If you’re feeling generous during an event at a New Hampshire charity casino, you can now express more of that generosity. The state has just increased caps on wagers related to such gaming activity.
While the changes put New Hampshire equal to or ahead of other states when it comes to gambling with a charitable element, there are still responsible gambling considerations that New Hampshirites should note.
New limits for bets at charity casinos
For the unfamiliar, New Hampshire allows certain types of gambling with a charitable element. According to state law, such activity is legal as long as at least 35% of the gaming operators’ take from the events goes to a designated charity.

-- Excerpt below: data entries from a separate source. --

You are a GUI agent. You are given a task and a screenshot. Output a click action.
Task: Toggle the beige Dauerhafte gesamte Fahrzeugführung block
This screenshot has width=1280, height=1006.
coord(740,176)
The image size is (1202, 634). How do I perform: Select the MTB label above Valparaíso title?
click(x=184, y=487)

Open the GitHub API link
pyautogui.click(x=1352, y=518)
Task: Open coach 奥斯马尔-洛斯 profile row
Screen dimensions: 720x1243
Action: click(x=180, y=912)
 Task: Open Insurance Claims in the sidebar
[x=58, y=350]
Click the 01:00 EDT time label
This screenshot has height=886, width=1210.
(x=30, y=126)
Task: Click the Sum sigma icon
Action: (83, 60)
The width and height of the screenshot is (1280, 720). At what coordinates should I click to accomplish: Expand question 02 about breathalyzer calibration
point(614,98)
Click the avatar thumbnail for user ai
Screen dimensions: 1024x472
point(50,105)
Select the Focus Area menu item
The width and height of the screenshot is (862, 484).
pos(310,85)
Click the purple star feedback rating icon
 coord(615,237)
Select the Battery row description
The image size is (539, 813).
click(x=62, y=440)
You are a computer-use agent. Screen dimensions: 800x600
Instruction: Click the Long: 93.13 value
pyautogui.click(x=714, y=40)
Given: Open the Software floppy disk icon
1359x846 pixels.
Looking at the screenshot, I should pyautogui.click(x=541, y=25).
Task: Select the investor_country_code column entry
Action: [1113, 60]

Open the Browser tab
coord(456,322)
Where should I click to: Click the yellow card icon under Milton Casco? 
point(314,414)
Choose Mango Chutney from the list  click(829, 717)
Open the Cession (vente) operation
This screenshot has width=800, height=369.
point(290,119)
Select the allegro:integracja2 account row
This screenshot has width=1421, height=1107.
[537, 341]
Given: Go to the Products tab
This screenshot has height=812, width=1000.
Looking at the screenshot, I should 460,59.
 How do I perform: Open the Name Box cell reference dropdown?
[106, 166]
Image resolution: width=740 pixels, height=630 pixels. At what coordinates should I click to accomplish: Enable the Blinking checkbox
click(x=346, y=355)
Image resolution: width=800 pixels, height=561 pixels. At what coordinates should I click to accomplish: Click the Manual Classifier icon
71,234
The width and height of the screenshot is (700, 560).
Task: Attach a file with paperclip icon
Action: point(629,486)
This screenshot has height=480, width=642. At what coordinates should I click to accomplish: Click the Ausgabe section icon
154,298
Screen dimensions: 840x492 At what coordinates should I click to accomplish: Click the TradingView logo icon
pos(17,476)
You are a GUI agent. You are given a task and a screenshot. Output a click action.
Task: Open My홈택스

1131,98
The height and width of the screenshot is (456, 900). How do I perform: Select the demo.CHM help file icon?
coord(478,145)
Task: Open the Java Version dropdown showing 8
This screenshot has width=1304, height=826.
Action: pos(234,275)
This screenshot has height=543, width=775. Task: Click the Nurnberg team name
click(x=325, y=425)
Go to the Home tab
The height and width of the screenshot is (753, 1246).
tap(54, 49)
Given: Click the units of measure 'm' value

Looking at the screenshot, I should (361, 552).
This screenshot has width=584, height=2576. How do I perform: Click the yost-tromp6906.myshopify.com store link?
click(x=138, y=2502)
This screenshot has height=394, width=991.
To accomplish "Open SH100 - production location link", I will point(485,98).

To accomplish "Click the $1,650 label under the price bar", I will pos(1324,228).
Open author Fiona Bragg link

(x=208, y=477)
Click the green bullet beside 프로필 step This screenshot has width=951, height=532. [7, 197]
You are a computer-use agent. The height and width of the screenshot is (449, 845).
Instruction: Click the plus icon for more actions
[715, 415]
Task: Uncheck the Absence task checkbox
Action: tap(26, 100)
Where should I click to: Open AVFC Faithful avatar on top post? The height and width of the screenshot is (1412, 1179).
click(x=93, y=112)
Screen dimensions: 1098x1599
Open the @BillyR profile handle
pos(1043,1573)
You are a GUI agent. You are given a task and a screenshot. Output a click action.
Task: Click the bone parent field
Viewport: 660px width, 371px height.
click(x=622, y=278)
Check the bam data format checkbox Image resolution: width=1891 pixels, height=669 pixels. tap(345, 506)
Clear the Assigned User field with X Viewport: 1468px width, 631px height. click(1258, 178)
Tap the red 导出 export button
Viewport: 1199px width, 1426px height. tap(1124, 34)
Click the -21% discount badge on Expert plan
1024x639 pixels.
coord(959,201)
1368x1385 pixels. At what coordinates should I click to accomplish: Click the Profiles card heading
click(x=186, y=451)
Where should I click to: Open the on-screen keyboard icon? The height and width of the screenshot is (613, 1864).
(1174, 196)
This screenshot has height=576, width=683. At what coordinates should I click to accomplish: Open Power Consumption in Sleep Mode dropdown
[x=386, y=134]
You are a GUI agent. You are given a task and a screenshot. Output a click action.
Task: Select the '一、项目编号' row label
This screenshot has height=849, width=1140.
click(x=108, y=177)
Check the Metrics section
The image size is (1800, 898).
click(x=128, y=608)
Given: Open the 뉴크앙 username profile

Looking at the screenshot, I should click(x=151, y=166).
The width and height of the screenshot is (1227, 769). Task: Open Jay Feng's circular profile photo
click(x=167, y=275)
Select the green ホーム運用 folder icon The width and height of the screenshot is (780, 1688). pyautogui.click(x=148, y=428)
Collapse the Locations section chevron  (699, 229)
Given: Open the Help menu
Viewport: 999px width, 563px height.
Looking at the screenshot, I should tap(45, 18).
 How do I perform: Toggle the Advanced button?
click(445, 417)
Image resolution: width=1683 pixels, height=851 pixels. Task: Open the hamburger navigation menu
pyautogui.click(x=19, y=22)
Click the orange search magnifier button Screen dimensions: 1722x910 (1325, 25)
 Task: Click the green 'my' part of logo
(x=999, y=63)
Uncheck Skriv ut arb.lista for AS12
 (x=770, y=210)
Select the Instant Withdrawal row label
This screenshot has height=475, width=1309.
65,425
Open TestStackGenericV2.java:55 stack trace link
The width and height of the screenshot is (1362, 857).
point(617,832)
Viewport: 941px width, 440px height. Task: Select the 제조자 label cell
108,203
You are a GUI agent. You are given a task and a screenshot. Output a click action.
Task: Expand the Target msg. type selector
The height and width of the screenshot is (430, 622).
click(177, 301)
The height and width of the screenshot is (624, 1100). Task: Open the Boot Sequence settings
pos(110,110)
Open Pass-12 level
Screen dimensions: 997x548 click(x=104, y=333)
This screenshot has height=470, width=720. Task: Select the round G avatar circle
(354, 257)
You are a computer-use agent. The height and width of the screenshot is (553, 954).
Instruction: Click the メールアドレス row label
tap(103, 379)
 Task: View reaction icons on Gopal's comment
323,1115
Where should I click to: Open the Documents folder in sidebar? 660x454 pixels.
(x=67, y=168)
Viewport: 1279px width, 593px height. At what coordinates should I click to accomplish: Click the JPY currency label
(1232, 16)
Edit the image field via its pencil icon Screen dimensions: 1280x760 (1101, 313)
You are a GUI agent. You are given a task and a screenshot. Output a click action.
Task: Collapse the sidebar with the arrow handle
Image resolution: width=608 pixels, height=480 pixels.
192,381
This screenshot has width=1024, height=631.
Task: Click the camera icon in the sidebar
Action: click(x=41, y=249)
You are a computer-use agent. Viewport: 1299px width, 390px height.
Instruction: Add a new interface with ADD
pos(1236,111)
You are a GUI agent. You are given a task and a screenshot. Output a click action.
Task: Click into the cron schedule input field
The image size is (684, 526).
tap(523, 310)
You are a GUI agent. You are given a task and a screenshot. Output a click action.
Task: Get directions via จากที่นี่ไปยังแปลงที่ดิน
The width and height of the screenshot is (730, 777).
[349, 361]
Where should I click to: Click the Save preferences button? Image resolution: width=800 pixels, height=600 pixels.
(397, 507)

A new law that New Hampshire enacted this week maintains that provision. It changed the maximum dollar amounts that event participants can wager on the various games. For example, the former $10 limit on bets on games like blackjack and roulette is now $50.
Additionally, the maximum buy-in for poker tournaments is now $2,500. That represents a substantial increase from the former cap of $150. The results of these changes could include more revenue for both the game operators and the charities.
New Hampshire does not have a hard limit on how much players can win. It’s also one of the most generous states when it comes to the type of games that charitable casinos can offer.
How New Hampshire’s charity casino laws compare
Many states allow gambling of some kind with an inherent charity element. Laws on that matter can vary greatly from one state to the next. New Hampshire’s laws are more liberal in some ways but more conservative in others.
For example, nearby New York only allows charitable organizations to hold bell jar contests, bingo games, and raffles. The available options in New Hampshire are far greater, including many table games and even slots.
In North Dakota, restrictions limit bets on poker hands to a single dollar. Charitable sports pools in that state may not accept entry fees of more than $25 as well. Again, New Hampshire is more lenient.
There are some examples of ways in which New Hampshire is more stringent, though. Oregon does not impose any limits on how much participants can wager or win in most charitable gaming, with the exception that players may not lose more than $150 in a single day.
While these limits act as a cap on how much charities can collect from events featuring gambling, there are other considerations to balance the funding for charities with. Those considerations include people who may deal with a compulsive gambling issue.
For such people, the fact that the gambling has a charitable element does not make it less problematic for them. Limiting bet amounts, game types, and prize totals can deter irresponsible behavior. In that way, charitable gambling can be a net gain for communities instead of a push.